[Collected data]
▬▬▬

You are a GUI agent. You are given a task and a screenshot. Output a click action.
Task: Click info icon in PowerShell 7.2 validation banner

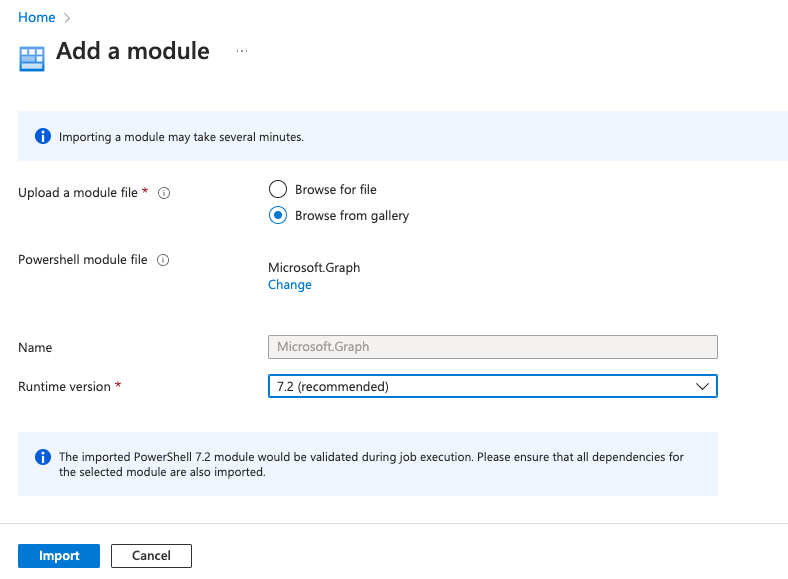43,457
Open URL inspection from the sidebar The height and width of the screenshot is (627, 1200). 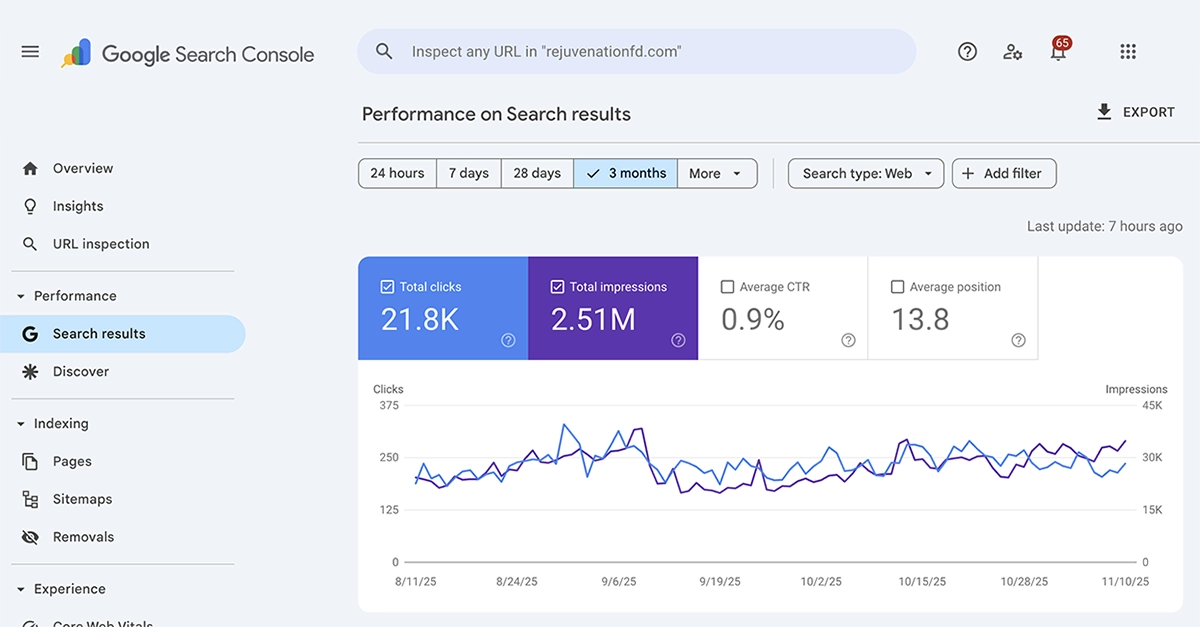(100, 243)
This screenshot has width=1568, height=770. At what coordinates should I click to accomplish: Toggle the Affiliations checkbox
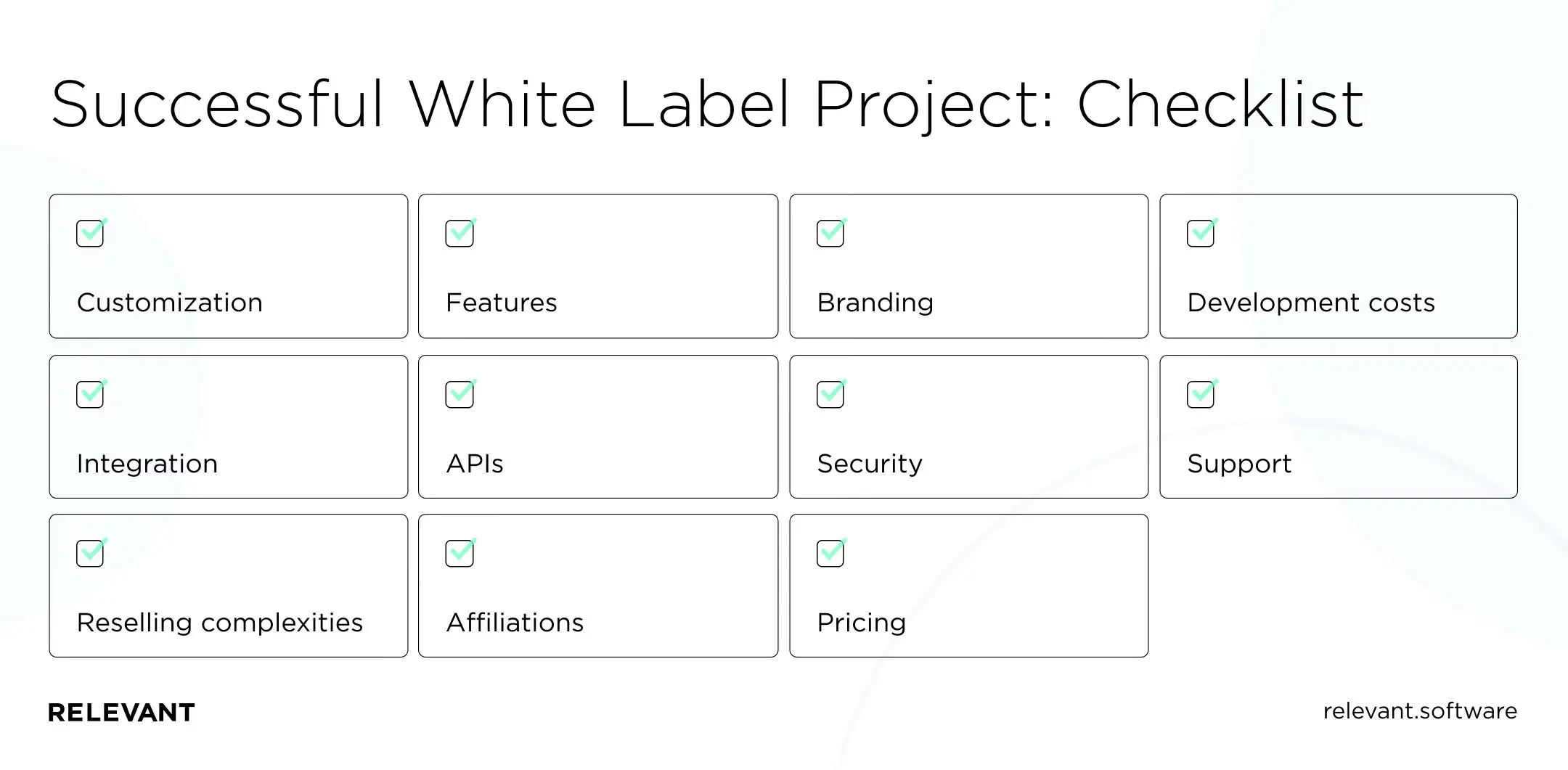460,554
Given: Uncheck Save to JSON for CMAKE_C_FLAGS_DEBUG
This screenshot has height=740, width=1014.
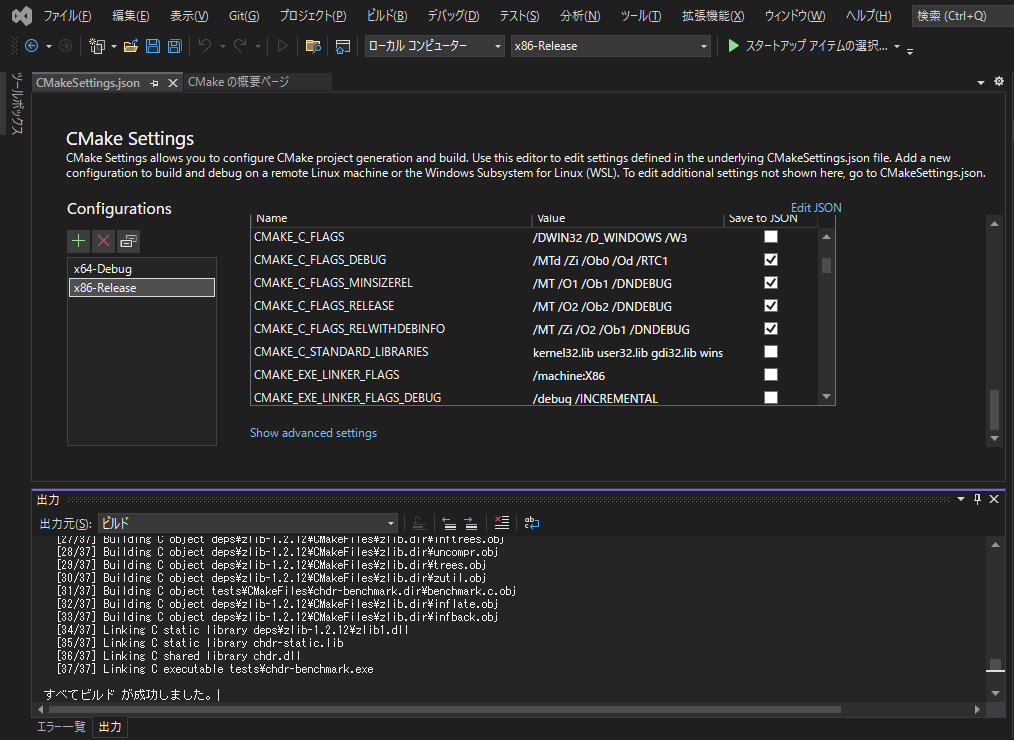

▬▬▬

§ **What is needed**: Output exactly, and only, the lines running from the line containing "This screenshot has width=1568, height=770." to the last line of the entries above, omitting the pictures.

§ **Solution for this exercise**:
This screenshot has width=1568, height=770. At what coordinates should I click to accomplish: Toggle the Affiliations checkbox
460,554
Given: Uncheck Save to JSON for CMAKE_C_FLAGS_DEBUG
This screenshot has height=740, width=1014.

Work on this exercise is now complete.